In response to the storming of the sit-ins, members and supporters of the MB terrorized citizens in the capital and other provinces and attempted to storm several government facilities and police stations, killing some officers. They also attacked churches in Upper Egypt and Sinai, destroying and torching several of them, and threatened Christian citizens with further physical violence in several cities.
Although the undersigned organizations previously cautioned the MB against such deplorable conduct and asked it to stop its incitement against Christians, the group disregarded these pleas and showed no concern for the lives of citizens it claims to be legitimately empowered to govern.

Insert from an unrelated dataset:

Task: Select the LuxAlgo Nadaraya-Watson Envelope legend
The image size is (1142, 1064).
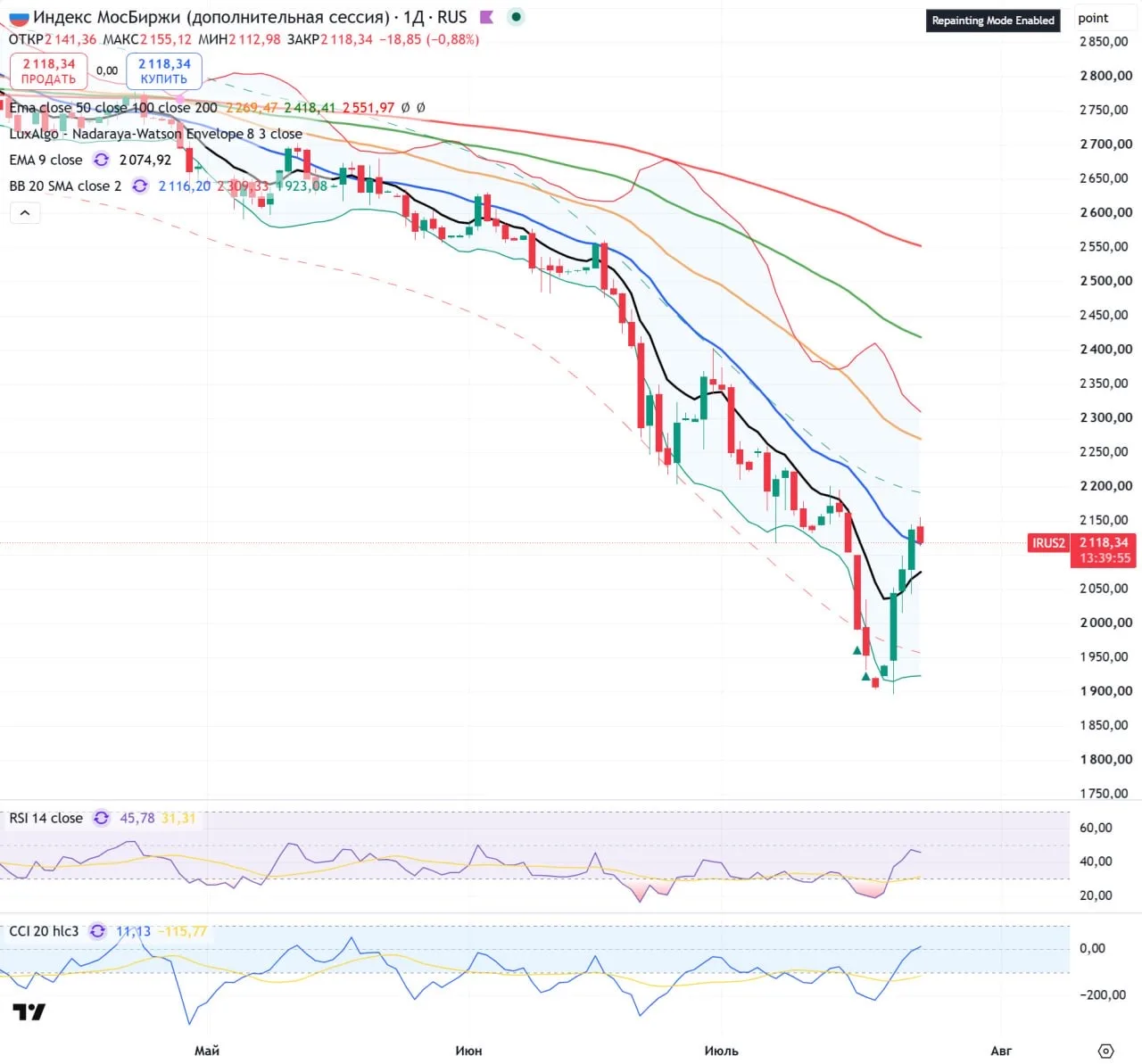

The increased scope of these criminal acts indicate that the Muslim Brotherhood has decided to pursue political violence and terrorism for the time being; instead of engaging in self-criticism and recognizing its failure to maintain the trust of citizens who voted for it, the group seeks to spur the country toward a civil war, a possibility that first reared its head in November.
In December, MB supporters killed their political opponents and tortured others, while Brotherhood leaders began fomenting anti-Christian sectarian incitement. The anti-Coptic incitement and threats continued unabated up to the demonstrations of June 30 and, with the removal of President Morsy on July 3, morphed into sectarian violence, which was sanctioned by the MB, both by their complicit silence and refusal to condemn these crimes and by the continued anti-Coptic rhetoric heard from the group’s leaders on the stage at Rabia al-Adawiya throughout the sit-in.
Despite this, the security apparatus took no action to protect the lives of Christian citizens and their houses of worship, and therefore bear responsibility for failing to stop the violence.
The undersigned organizations fear that increased terrorism and the threat of civil war may lead the authorities to take further exceptional measures to protect citizens’ lives, but instead the state must immediately adopt a serious plan to contain the violence and restore the political process hijacked by security solutions in the capital and, before that, Sinai, where security has failed to protect even police stations and government facilities. Here we note that we reminded the new political authority after June 30 of the need to avoid the mistakes of previous governments that ignored demands for security and political reform.
We again urge members and supporters of the Muslim Brotherhood to immediately cease violence and incitement to violence against Christian citizens and the group’s political opponents, denounce all MB leaders who incited to or practiced violence, accept the political outcome of the June 30 uprising, return to peaceful politics, and develop the group’s religious and political discourse. Finally, we renew our demands for independent investigations of the extrajudicial killing of citizens since July 3 and the prosecution of all those directly involved.
The undersigned groups also demand an accounting for the cause of the many deaths yesterday and the burning of dozens of corpses during the storming of the sit-in. We further ask for the investigation of MB leaders and supporters involved in incitement to religious hatred, violence, torture, killing, and attacks on journalists and the prosecution of any person involved in these crimes.
1. Cairo Institute for Human Rights Studies.
2. Arab Network for Human Rights Information.
3. Arab Penal Reform Organization.
4. Association for Freedom of Thought and Expression.
5. Egyptian Center for Economic and Social Rights.
6. Egyptian Initiative for Personal Rights.
7. Hesham Mubarak Law Center.
8. Nazra for Feminist Studies.
9. The Human Rights Association for the Assistance of the Prisoners.